If house prices are so high, why aren’t the private developers out there, with or without government help?

Well, some of them are, but not in the numbers we need when we are importing the equivalent of a Canberra each year.

The reason why they aren’t able to cope, apart from the sheer immensity of the task, is the way states have loaded their tax systems onto the housing sector.

They do this via stamp duty, land tax, and infrastructure charges which interact not just with house prices, but with availability as well.

Some states also tax the uplift in value of rezonings, making it unprofitable to develop.

Stamp duty, which is levied on the value of a house when it is sold, makes it harder for people to buy, and less likely to move once they have.

State governments tend to discount stamp duty for first home buyers, then claw the foregone tax back from second and later home buyers and investors. This discourages down-sizing and moving for work.

Land tax has an impact on development and investment.

It’s an efficient tax and Adam Smith, the father of modern economics, favoured it more than other taxes. But we only levy it on investors, and at high rates, starting at some threshold, generally around the median house price.

For investors, this means that the first rental property they own probably falls below the land tax threshold, but the second one will take them above it. This changes the investment math and discourages landlords from owning more than one property.

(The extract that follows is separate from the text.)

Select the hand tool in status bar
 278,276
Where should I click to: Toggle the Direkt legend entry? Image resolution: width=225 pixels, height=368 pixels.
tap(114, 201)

If people are going to be renters, they need someone to rent from, but this tax structure encourages that potential landlord to invest anywhere but housing after their first housing investment.

It also penalises developers because it makes the cost of holding land more expensive.

State governments also tend to tax overseas investors more heavily than local ones.

Capital only speaks one language, the language of commerce, and penalising it because it comes from overseas is absurd.

Only Big Developers Stand a Chance

But the really big problem is in infrastructure charges. While infill development—development in existing urban areas—can meet some of the demand, broadscale subdivision is where the real grunt comes from.

The land available for this sometimes comes in very large parcels. North Lakes in Brisbane, for example, was a pine plantation. And sometimes it is fragmented amongst a large number of small landowners.

North Lakes needs a very large developer. The original developer wasn’t large enough, went bankrupt, and almost took his financier Elders Lensworth down with him.

They are now the joint venturer in the project with Stocklands, an even larger developer than the first.

One of the reasons it takes a large developer isn’t just the size of the parcel, but the fact that the state government loads all the infrastructure costs onto the developer—things like upgrading highways, road intersections, water, sewerage, electricity, and social infrastructure.

This adds billions to these large developments that have to be outlaid before a single house block has been sold, so only really large developers can undertake the project, and they have to load the costs onto the house buyers.

If the land is not in large parcels, by definition it is fragmented.

Here the problem is that unless you can amalgamate an impossibly large number of properties, no one can afford to pay for the trunk infrastructure required to unlock the land, so it remains sterilised from development.

These infrastructure costs should be regarded as an investment by the state in the development.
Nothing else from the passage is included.